══ Listed entries
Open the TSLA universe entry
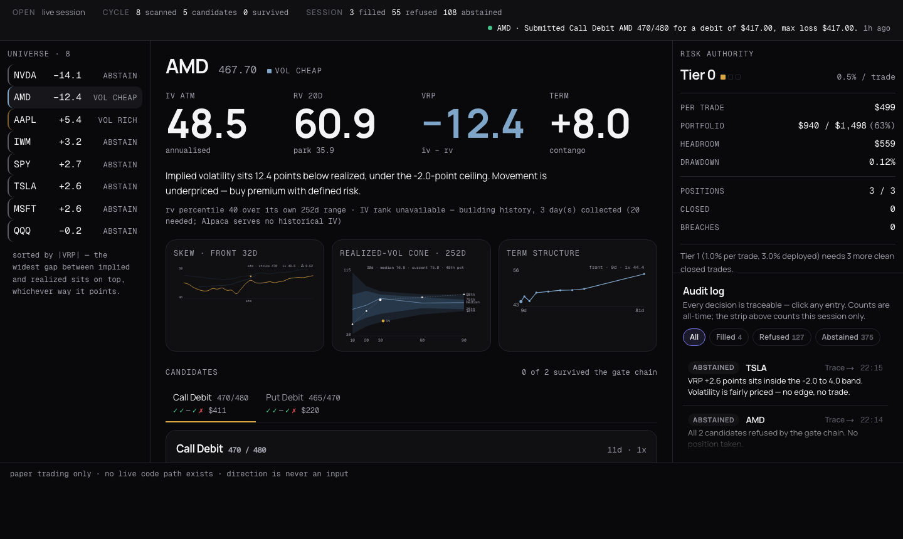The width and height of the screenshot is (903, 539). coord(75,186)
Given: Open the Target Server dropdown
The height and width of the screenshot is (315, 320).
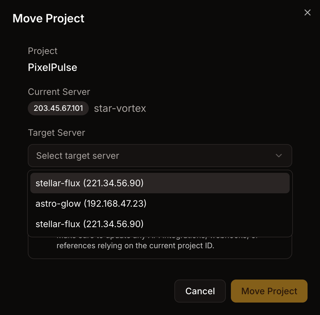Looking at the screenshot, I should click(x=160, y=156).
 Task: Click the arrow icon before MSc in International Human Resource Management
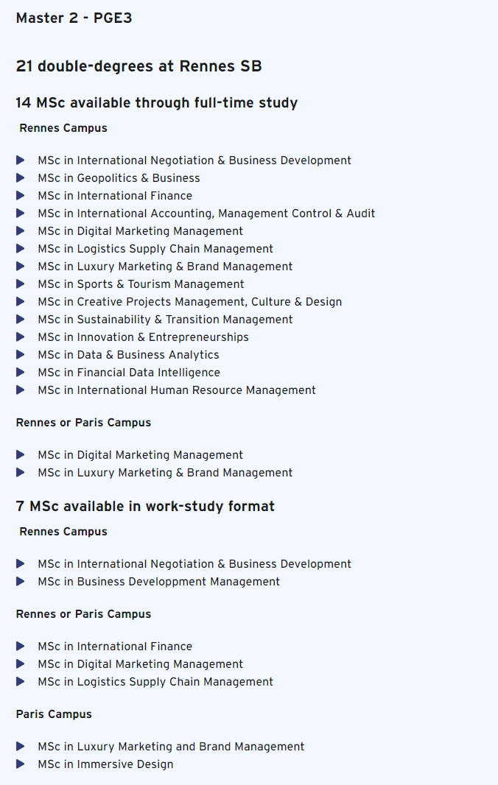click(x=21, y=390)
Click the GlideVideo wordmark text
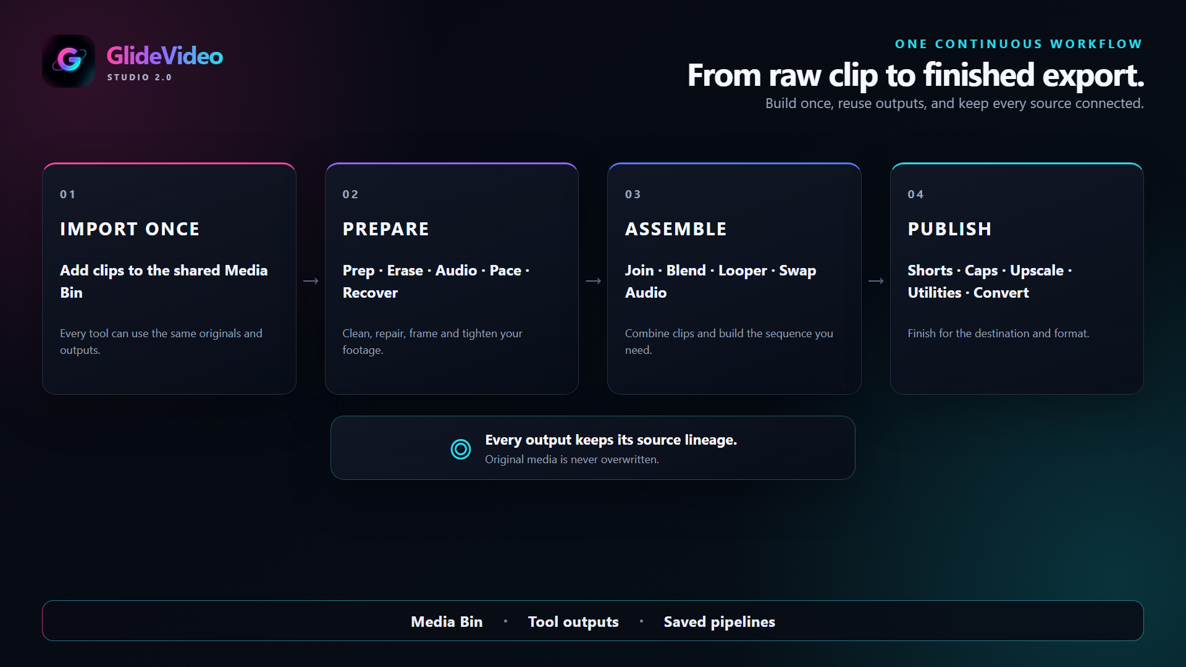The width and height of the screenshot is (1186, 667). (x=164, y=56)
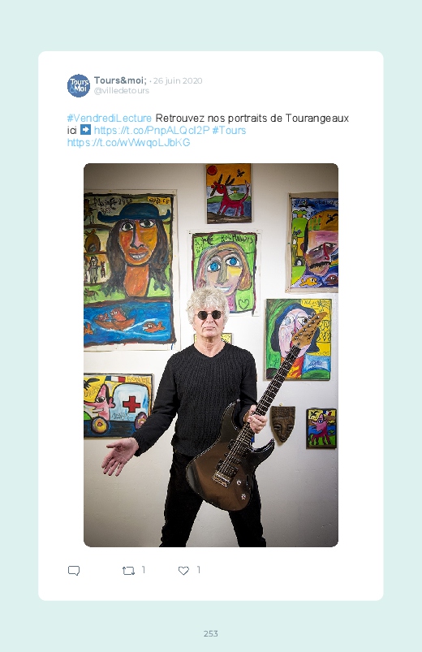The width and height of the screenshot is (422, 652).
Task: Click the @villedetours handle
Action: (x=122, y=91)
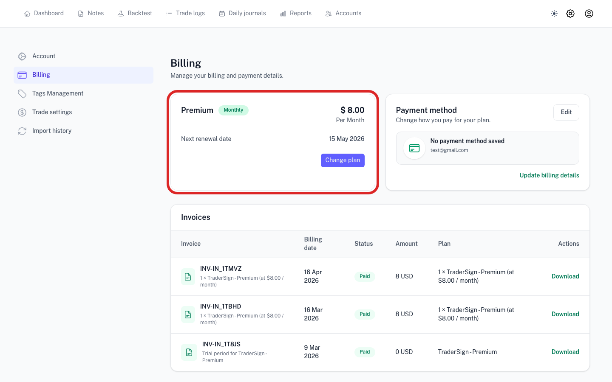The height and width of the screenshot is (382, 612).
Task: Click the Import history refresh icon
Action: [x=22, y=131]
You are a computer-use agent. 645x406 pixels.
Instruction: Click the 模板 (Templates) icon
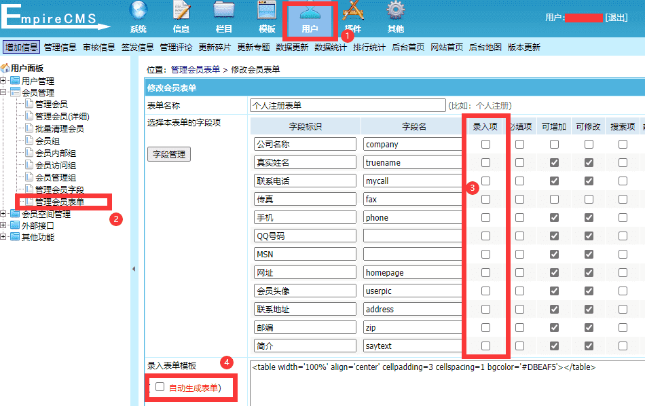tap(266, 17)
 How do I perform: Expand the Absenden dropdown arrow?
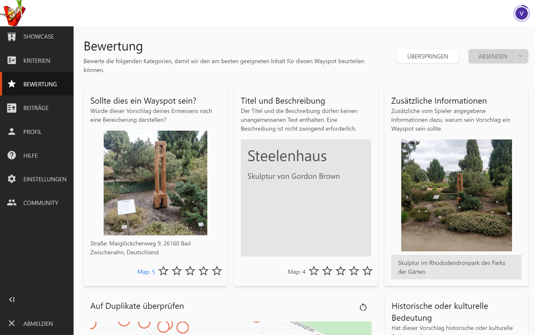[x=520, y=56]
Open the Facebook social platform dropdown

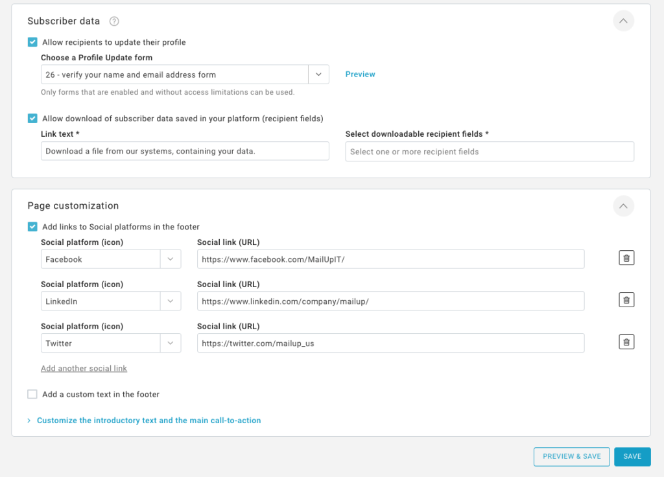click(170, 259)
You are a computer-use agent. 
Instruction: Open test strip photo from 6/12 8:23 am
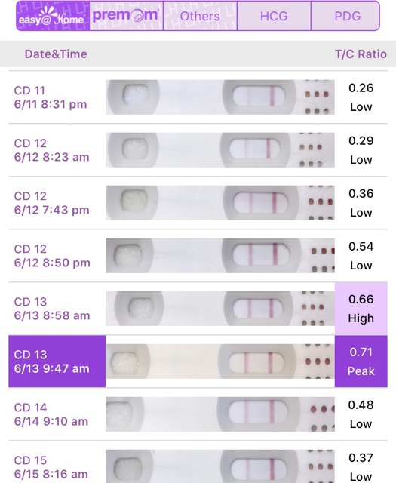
════
* **Required action**
Copy exactly the lines running from the line with "You are a computer-use agent. 645x406 pixels." to the final line of the listing, keeping both ends and dropping any picture.

* **Response to the exercise**
You are a computer-use agent. 645x406 pixels.
Instruction: Click the 模板 (Templates) icon
tap(266, 17)
 How do I perform: Expand the Absenden dropdown arrow?
[x=520, y=56]
Open the Facebook social platform dropdown

click(170, 259)
You are a computer-use agent. 
Instruction: Open test strip photo from 6/12 8:23 am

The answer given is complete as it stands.